**AIM OF THE EXERCISE:**
Return the line that has "Task: Sort the parent list by Email" and all lines below it through the last, exactly as they stand; omit pictures.

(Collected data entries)
==============================

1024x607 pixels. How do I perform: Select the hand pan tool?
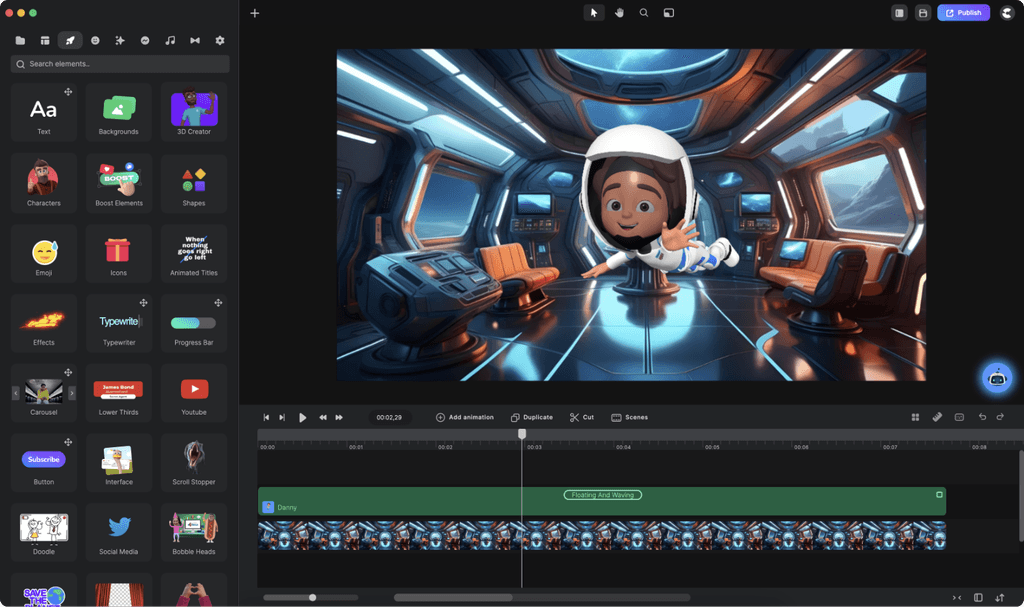coord(619,13)
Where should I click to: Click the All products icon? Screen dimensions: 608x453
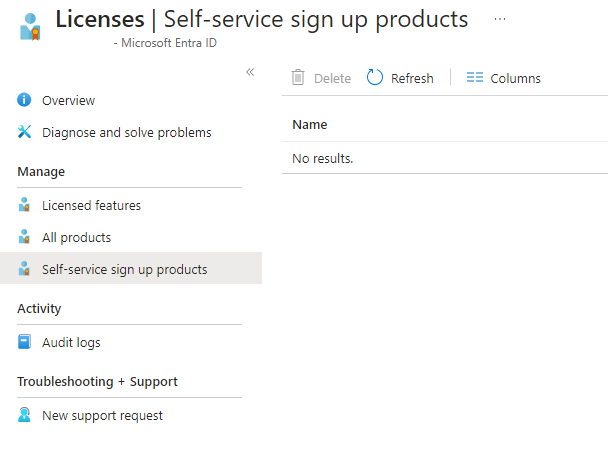point(25,237)
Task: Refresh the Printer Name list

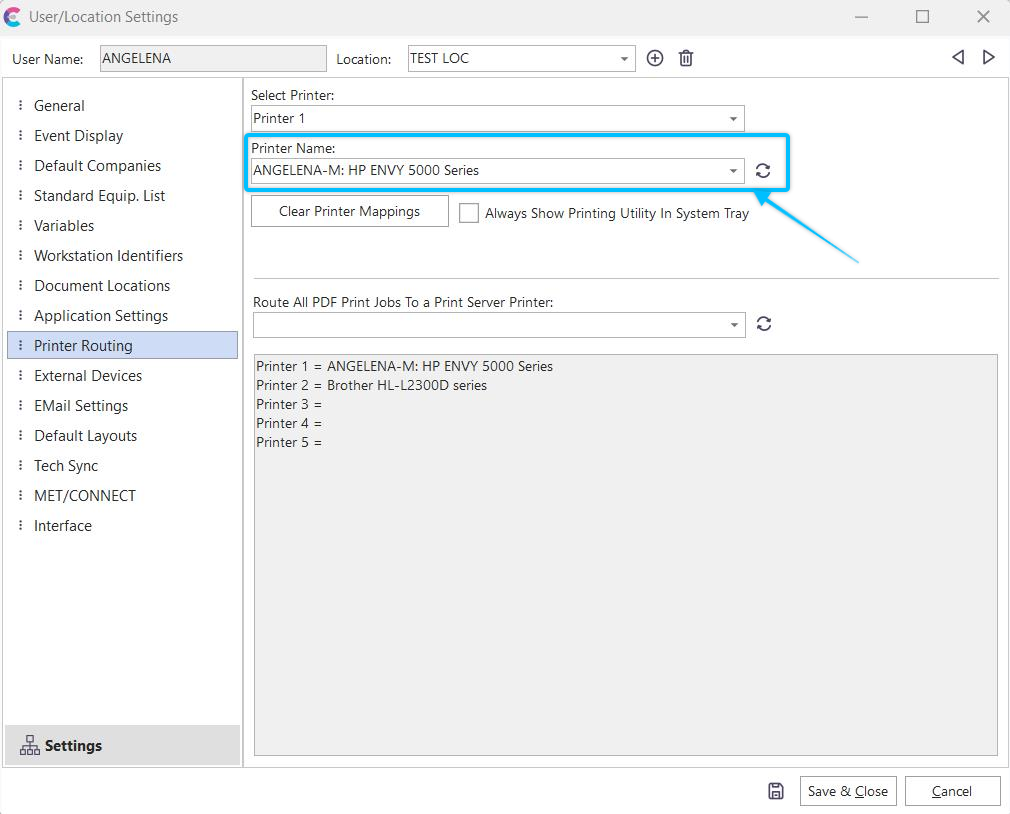Action: [763, 171]
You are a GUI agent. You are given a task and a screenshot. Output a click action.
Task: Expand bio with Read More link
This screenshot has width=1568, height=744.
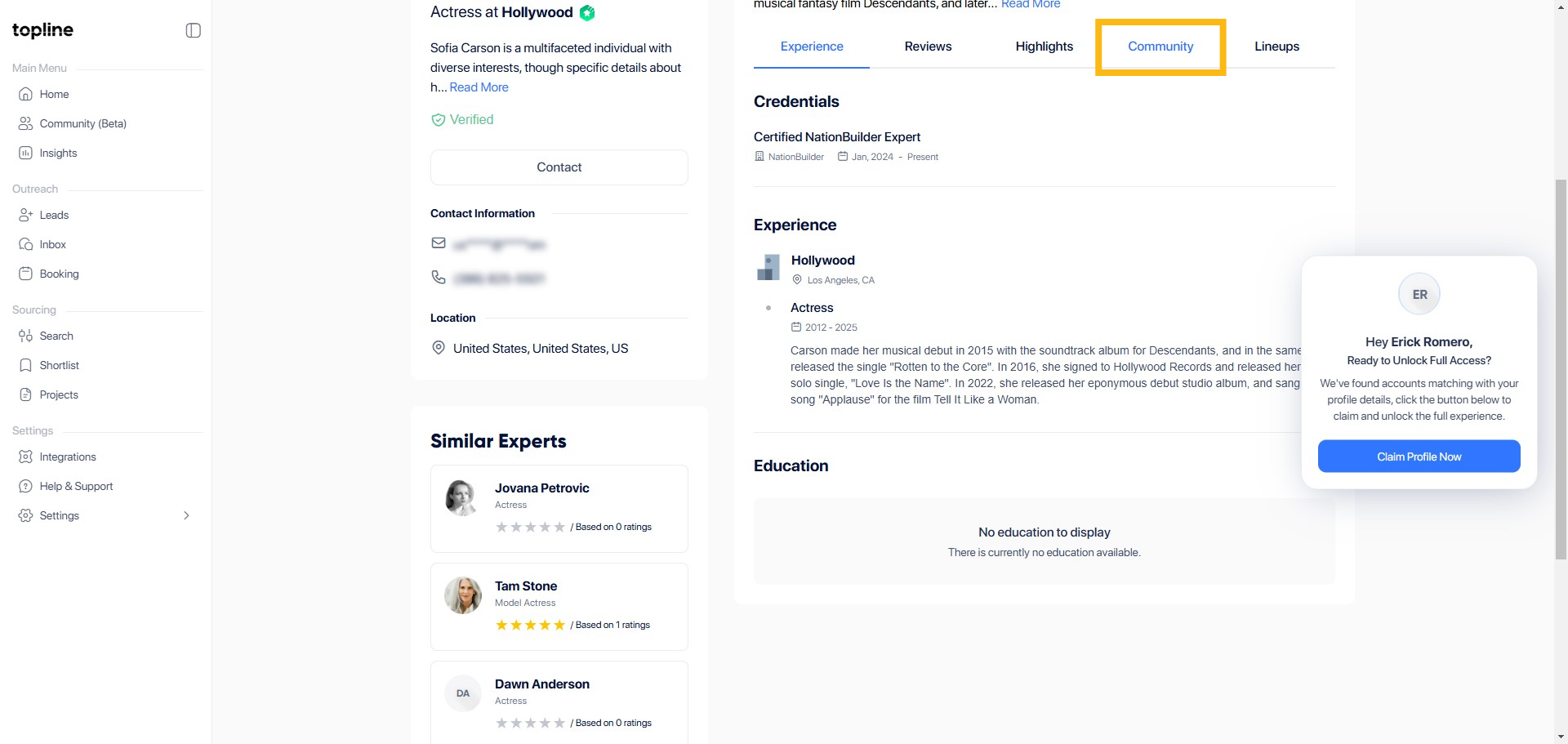pos(479,87)
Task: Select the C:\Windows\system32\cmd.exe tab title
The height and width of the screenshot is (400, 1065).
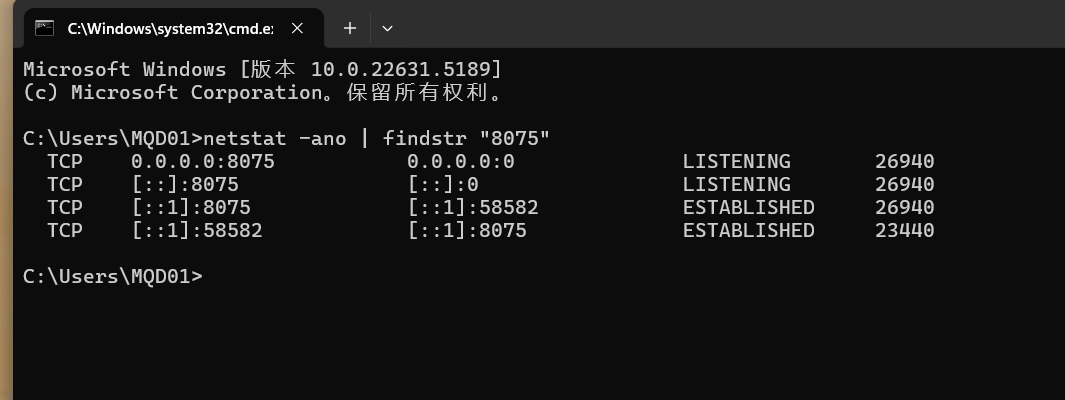Action: [x=170, y=28]
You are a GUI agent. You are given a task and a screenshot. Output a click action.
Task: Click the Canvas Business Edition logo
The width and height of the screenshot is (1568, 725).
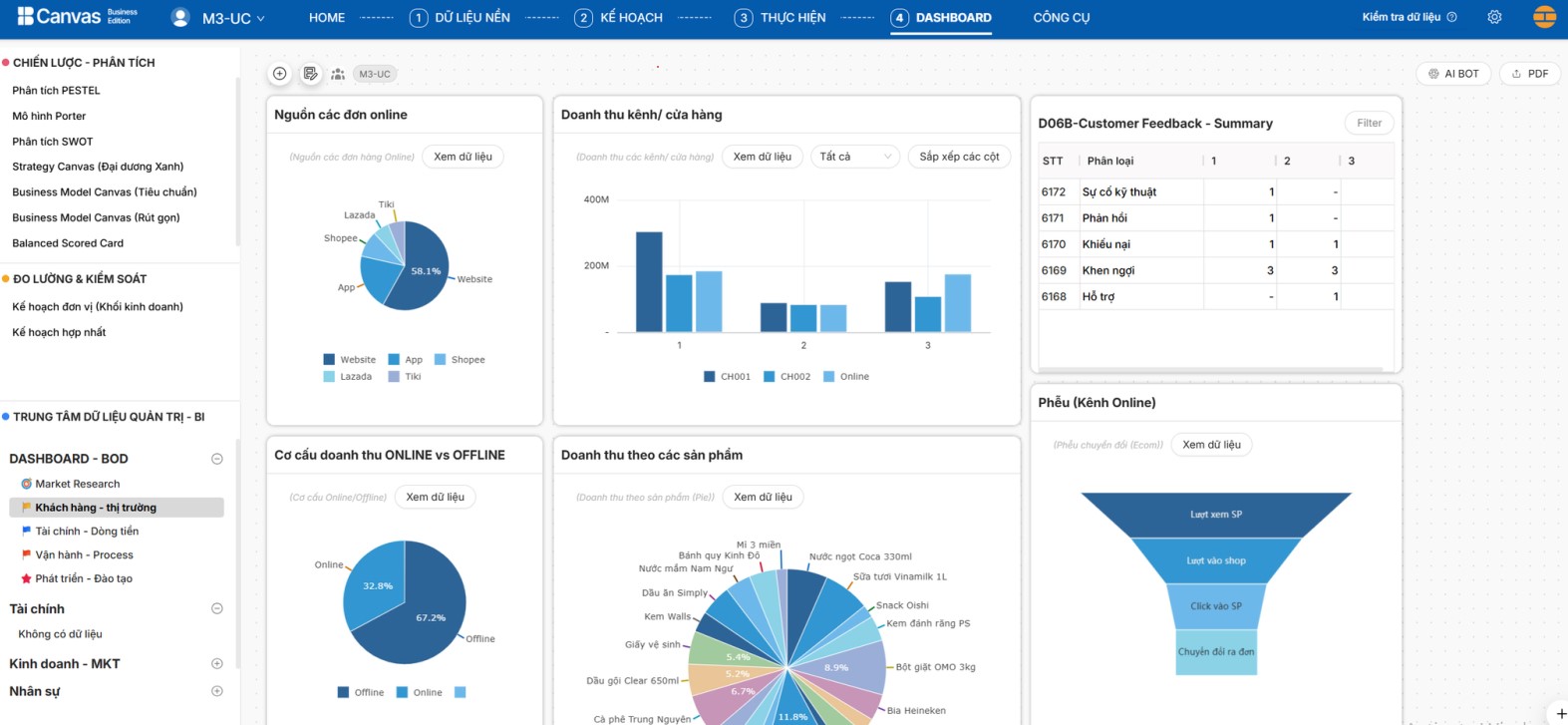tap(77, 17)
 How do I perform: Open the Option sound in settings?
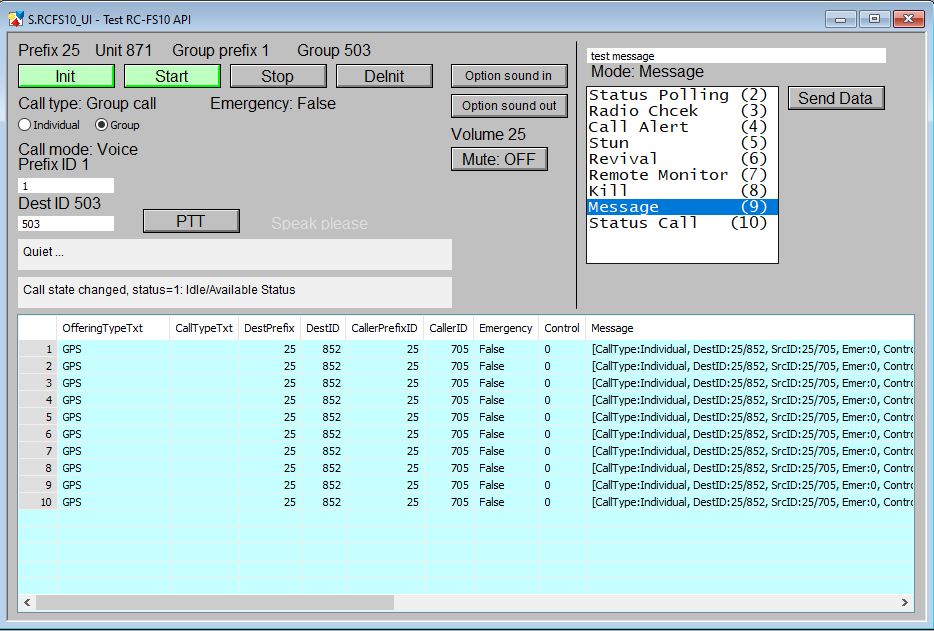pos(508,76)
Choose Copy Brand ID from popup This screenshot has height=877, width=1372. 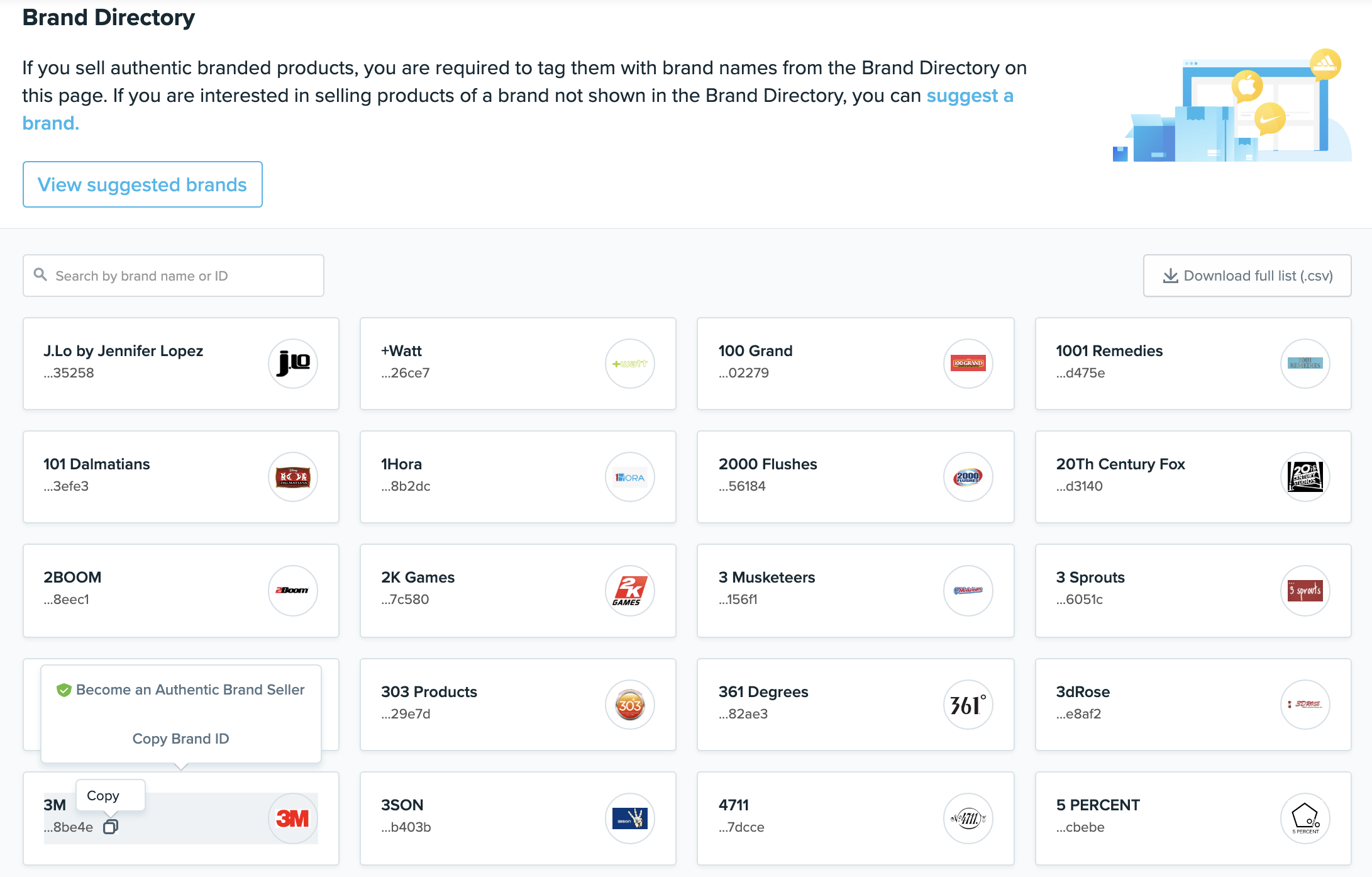(181, 739)
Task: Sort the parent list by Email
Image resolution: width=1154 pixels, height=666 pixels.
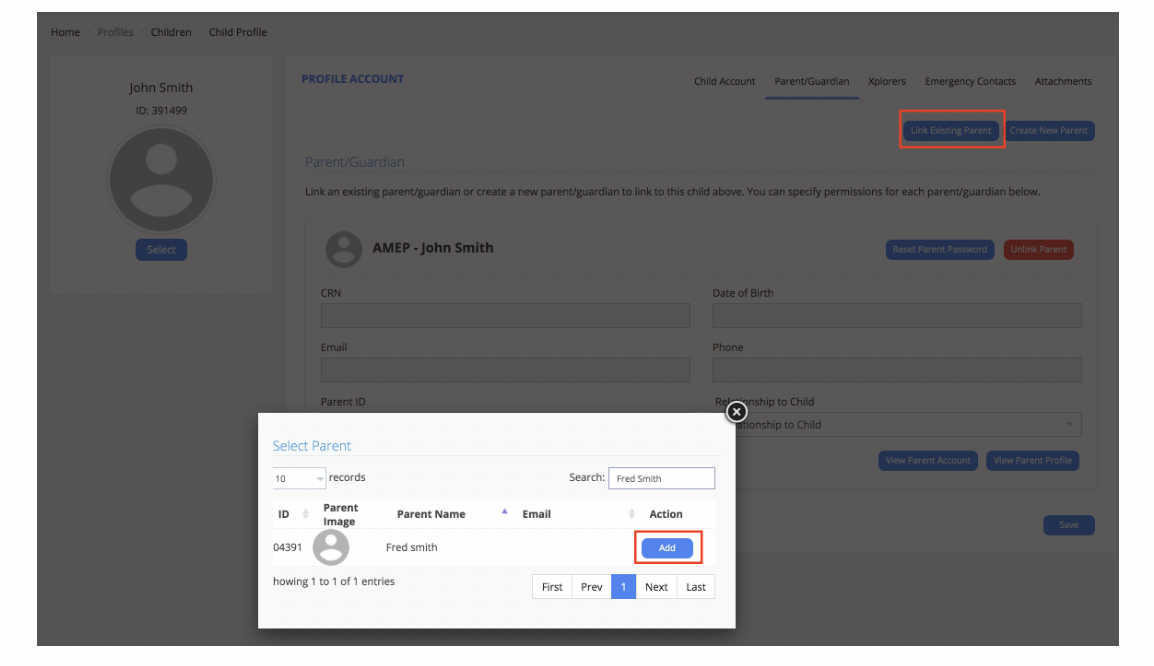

==============================

**RESPONSE TO THIS TASK:**
Task: Sort the parent list by Email
Image resolution: width=1154 pixels, height=666 pixels.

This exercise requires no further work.